The final step in the process for the controversial draft ‘Right to Die’ Amendment Bill to be legalised has been delayed by the election of the new Parliament.

Officially named the draft Amendment Bill to the National Health Act 61 of 2003, the bill seeks to legalise a living will, which would make it legal to assist the dying in passing over peacefully and on their own terms.

The bill was first brought forward by right-to-die advocates DignitySA, and was co-authored by one of its members, Willem Landman. According to Landman, many other countries are also reconsidering their standpoints on assisted dying.

Right-to-die activist Sean Davidson (58) appeared in the Western Cape High Court on Wednesday, June 19 and was sentenced to eight years for murder.

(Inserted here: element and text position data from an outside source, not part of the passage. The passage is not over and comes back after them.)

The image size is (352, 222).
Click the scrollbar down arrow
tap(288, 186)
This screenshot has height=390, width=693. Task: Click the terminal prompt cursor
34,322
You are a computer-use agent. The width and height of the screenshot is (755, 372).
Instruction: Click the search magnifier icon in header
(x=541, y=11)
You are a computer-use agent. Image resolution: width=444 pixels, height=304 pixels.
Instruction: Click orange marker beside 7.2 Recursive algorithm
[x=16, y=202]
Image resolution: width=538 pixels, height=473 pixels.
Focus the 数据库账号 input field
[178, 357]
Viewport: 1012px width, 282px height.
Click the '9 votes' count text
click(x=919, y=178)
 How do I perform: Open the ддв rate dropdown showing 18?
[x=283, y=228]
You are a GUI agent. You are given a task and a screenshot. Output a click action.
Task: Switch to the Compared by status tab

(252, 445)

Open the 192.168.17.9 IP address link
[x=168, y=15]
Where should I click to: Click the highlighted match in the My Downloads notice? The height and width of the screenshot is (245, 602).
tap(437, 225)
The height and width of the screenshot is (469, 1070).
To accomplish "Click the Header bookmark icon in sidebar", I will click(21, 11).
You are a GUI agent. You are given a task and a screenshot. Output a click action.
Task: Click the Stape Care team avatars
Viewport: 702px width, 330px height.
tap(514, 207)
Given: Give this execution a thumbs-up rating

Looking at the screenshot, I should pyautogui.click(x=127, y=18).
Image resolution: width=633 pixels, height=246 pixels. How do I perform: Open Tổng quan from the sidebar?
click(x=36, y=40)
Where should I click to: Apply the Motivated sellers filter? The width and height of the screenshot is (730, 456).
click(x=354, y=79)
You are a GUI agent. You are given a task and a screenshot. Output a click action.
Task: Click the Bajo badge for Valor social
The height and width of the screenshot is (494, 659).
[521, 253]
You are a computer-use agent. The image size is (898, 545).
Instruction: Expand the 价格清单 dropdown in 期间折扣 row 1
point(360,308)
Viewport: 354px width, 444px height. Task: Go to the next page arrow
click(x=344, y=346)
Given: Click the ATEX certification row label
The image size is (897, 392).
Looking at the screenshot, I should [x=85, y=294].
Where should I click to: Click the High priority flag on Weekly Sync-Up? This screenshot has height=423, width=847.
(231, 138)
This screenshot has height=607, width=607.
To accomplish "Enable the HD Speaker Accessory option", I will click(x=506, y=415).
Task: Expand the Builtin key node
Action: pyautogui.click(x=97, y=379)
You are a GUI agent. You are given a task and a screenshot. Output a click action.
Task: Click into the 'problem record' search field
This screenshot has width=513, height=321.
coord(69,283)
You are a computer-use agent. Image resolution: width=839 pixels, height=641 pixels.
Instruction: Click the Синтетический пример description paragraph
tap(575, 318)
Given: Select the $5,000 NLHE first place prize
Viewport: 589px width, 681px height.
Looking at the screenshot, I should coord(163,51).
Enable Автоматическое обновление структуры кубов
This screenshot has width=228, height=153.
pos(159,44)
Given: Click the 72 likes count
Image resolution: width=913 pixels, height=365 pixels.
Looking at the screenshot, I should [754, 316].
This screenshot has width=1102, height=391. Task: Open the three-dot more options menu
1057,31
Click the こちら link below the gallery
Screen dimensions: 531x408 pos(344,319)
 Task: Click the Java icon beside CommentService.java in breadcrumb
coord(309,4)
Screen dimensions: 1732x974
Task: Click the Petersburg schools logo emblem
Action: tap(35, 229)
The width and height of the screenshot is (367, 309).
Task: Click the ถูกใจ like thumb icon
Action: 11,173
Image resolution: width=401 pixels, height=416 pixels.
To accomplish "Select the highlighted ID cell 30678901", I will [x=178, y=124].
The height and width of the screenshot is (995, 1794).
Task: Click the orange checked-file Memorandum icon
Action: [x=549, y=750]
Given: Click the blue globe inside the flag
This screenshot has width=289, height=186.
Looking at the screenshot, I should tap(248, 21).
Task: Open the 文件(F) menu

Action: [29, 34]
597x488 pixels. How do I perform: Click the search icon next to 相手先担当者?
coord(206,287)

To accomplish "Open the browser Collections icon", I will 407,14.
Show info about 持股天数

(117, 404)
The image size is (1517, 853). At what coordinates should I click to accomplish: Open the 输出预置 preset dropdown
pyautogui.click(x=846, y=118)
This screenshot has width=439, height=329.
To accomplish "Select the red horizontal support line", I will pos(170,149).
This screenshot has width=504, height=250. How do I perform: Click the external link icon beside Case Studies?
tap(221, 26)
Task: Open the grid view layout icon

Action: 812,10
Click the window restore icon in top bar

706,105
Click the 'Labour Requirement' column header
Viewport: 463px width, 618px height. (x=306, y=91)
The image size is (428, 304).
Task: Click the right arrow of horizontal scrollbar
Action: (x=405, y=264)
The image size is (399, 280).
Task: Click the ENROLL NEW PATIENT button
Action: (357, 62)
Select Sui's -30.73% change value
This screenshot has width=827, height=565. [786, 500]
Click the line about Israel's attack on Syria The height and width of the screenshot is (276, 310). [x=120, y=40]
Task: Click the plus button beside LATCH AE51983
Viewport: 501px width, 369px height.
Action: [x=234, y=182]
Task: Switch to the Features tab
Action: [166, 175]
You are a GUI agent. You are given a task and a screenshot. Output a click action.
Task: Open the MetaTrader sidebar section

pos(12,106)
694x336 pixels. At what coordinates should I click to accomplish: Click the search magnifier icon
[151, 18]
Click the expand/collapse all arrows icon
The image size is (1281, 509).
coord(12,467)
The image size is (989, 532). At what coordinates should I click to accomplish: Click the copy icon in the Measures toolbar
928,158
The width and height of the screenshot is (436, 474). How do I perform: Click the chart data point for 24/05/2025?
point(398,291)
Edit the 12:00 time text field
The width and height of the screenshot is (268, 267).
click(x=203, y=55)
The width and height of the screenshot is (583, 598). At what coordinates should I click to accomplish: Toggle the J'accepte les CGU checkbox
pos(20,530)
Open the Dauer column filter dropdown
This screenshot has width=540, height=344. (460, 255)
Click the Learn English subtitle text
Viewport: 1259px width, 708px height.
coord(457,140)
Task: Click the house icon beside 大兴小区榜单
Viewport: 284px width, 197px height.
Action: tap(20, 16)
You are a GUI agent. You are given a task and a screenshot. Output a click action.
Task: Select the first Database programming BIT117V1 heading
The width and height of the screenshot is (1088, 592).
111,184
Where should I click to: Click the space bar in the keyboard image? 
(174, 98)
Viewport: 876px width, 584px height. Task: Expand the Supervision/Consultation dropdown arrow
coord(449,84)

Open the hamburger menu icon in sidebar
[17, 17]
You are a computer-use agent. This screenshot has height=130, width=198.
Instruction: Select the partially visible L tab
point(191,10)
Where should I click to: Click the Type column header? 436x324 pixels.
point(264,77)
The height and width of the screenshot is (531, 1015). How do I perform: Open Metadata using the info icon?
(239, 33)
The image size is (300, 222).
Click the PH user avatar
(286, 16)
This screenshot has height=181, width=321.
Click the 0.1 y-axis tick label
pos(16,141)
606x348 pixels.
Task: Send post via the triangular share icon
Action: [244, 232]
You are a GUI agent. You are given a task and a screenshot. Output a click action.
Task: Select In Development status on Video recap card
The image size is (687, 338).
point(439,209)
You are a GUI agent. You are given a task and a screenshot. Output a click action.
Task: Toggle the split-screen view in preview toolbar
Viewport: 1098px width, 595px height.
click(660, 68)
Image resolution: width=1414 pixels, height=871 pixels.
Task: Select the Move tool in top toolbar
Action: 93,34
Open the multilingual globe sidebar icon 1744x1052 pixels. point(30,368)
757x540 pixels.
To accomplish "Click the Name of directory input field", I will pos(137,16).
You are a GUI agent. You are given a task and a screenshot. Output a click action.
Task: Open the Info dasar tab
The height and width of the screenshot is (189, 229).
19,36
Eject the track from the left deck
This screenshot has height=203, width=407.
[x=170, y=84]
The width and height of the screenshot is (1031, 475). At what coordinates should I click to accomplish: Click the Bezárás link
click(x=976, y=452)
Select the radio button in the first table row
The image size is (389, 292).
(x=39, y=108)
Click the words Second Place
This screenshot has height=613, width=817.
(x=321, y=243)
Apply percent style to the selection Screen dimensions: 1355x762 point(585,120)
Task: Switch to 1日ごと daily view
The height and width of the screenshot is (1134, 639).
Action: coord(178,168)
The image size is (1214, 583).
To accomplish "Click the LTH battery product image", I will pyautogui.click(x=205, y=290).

Davidson entered a plea deal for five years of the eight-year sentence to be suspended while he is under house arrest for three of those. He is also expected to perform community service for the three years.

Davidson pleaded guilty to three charges of helping individuals end their lives, including his friend Anrich Burger, who was left quadriplegic after a devastating car crash.

Davidson gained international infamy in 2010, when he gave his mother a lethal dose of morphine to help her die peacefully. Thereafter, Davidson spent five months under house arrest in New Zealand, and founded DignitySA the next year.

“The election of a new Parliament has delayed the process. The two instruments are both already embedded in the National Health Act 61 of 2003, but for various reasons doctors often refuse to act on them. That is wrong, given the principles of autonomous decision-making and informed consent,” Landman said to IOL. “So, the amendment seeks to provide guidance and give comfort to doctors who fear they might expose themselves to legal action. Many patients suffer needlessly and unjustifiably because some think, incorrectly, that they are the sole decision-makers.

“The living will and durable power of attorney for health care are two instruments that enable patients to make certain decisions when life is no longer worth living,” he said.